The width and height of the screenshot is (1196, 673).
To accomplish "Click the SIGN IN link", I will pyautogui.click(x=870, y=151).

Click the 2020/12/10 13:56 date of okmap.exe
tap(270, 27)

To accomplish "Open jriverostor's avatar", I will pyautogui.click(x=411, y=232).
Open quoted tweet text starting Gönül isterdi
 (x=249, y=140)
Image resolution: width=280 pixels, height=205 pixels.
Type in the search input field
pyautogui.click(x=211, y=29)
————
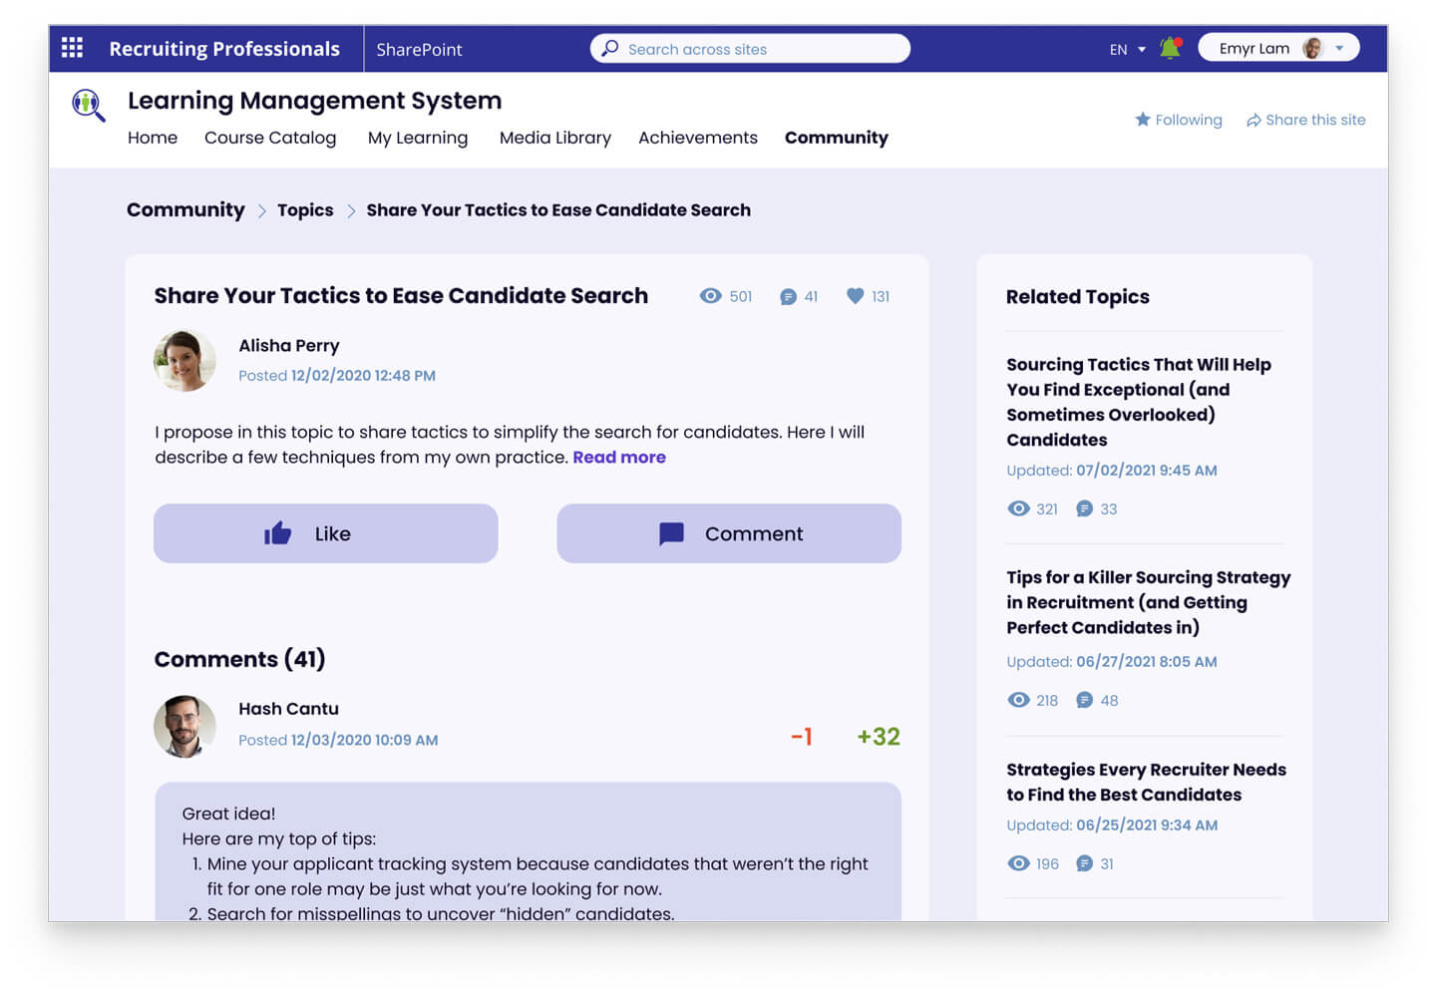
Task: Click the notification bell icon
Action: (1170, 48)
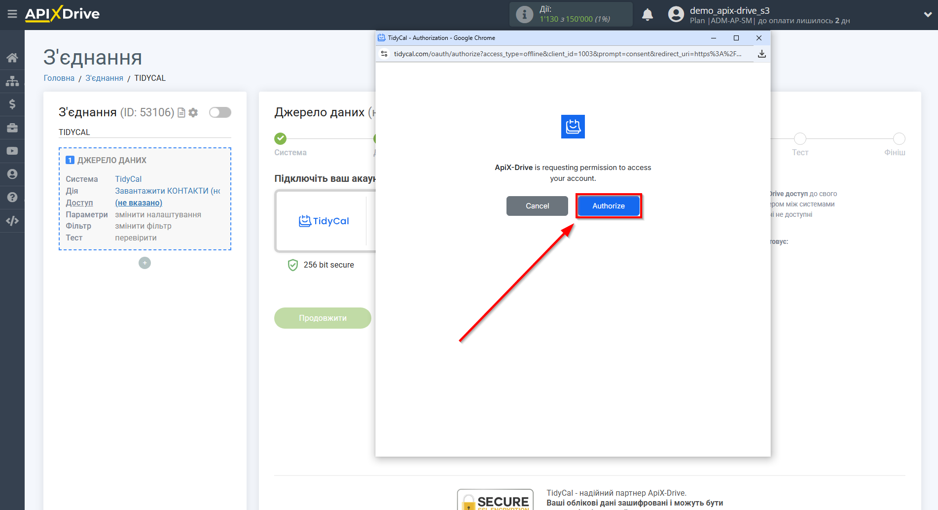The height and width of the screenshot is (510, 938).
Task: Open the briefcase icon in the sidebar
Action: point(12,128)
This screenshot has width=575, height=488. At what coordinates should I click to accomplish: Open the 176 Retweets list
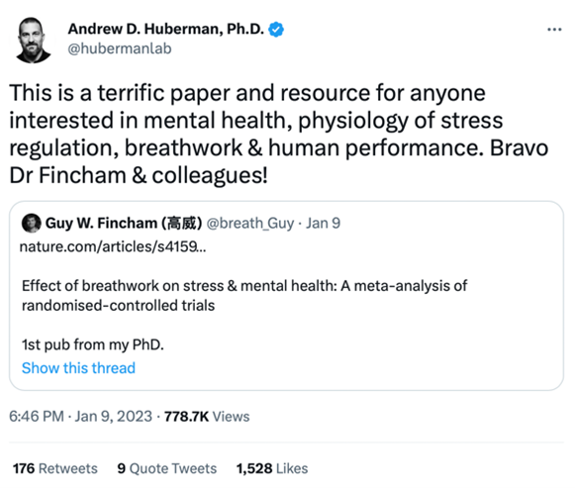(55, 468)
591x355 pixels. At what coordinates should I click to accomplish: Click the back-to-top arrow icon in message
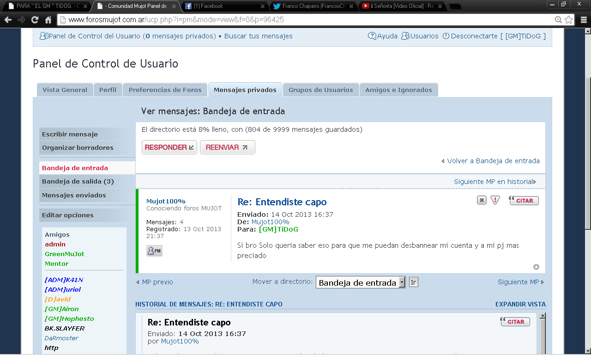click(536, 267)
————
### Set task:
Rewrite the records from the line with "Click the 2020/12/10 13:56 date of okmap.exe" through the line with "(x=249, y=140)", putting "profile picture" in place of "avatar" and keeping everything else the same.

### Response for this exercise:
Click the 2020/12/10 13:56 date of okmap.exe
tap(270, 27)

To accomplish "Open jriverostor's profile picture", I will pyautogui.click(x=411, y=232).
Open quoted tweet text starting Gönül isterdi
 (x=249, y=140)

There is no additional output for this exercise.